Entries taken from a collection
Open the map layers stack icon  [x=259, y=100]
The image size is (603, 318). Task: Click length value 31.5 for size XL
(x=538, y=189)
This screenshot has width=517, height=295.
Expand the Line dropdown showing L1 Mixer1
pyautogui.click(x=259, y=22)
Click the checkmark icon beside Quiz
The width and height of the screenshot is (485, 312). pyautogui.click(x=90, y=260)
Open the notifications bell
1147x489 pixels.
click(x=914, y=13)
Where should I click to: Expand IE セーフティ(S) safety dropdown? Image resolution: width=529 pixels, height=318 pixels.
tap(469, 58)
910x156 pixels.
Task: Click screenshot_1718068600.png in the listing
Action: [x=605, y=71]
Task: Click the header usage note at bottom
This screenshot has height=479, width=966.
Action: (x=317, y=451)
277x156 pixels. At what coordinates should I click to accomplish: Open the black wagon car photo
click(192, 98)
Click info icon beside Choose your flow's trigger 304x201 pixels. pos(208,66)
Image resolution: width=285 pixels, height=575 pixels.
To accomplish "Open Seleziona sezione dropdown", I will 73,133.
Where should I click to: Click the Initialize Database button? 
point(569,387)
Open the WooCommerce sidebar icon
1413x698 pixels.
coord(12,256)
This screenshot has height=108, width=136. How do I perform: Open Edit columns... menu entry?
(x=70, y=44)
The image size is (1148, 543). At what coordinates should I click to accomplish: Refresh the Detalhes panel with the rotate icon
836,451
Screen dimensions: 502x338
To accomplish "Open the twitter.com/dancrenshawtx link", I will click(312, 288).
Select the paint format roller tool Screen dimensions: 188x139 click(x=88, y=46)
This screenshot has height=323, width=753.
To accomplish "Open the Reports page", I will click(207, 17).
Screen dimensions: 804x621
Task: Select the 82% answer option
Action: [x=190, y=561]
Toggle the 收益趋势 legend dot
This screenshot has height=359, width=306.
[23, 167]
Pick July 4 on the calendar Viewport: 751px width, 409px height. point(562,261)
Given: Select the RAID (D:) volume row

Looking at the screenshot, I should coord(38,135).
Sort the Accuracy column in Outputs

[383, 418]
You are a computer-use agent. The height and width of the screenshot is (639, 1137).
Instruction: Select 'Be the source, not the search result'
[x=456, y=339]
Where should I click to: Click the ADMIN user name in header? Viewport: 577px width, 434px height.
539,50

*Task description*
Extract every line above exactly as it stands.

*Final answer*
Open the map layers stack icon  [x=259, y=100]
The image size is (603, 318). Task: Click length value 31.5 for size XL
(x=538, y=189)
This screenshot has width=517, height=295.
Expand the Line dropdown showing L1 Mixer1
pyautogui.click(x=259, y=22)
Click the checkmark icon beside Quiz
The width and height of the screenshot is (485, 312). pyautogui.click(x=90, y=260)
Open the notifications bell
1147x489 pixels.
click(x=914, y=13)
Where should I click to: Expand IE セーフティ(S) safety dropdown? Image resolution: width=529 pixels, height=318 pixels.
tap(469, 58)
910x156 pixels.
Task: Click screenshot_1718068600.png in the listing
Action: [x=605, y=71]
Task: Click the header usage note at bottom
This screenshot has height=479, width=966.
Action: (x=317, y=451)
277x156 pixels. At what coordinates should I click to accomplish: Open the black wagon car photo
click(192, 98)
Click info icon beside Choose your flow's trigger 304x201 pixels. pos(208,66)
Image resolution: width=285 pixels, height=575 pixels.
To accomplish "Open Seleziona sezione dropdown", I will 73,133.
Where should I click to: Click the Initialize Database button? 
point(569,387)
Open the WooCommerce sidebar icon
1413x698 pixels.
coord(12,256)
This screenshot has height=108, width=136. How do I perform: Open Edit columns... menu entry?
(x=70, y=44)
The image size is (1148, 543). At what coordinates should I click to accomplish: Refresh the Detalhes panel with the rotate icon
836,451
Screen dimensions: 502x338
To accomplish "Open the twitter.com/dancrenshawtx link", I will click(312, 288).
Select the paint format roller tool Screen dimensions: 188x139 click(x=88, y=46)
This screenshot has height=323, width=753.
To accomplish "Open the Reports page", I will click(207, 17).
Screen dimensions: 804x621
Task: Select the 82% answer option
Action: [x=190, y=561]
Toggle the 收益趋势 legend dot
This screenshot has height=359, width=306.
[23, 167]
Pick July 4 on the calendar Viewport: 751px width, 409px height. point(562,261)
Given: Select the RAID (D:) volume row

Looking at the screenshot, I should coord(38,135).
Sort the Accuracy column in Outputs

[383, 418]
You are a computer-use agent. The height and width of the screenshot is (639, 1137).
Instruction: Select 'Be the source, not the search result'
[x=456, y=339]
Where should I click to: Click the ADMIN user name in header? Viewport: 577px width, 434px height.
539,50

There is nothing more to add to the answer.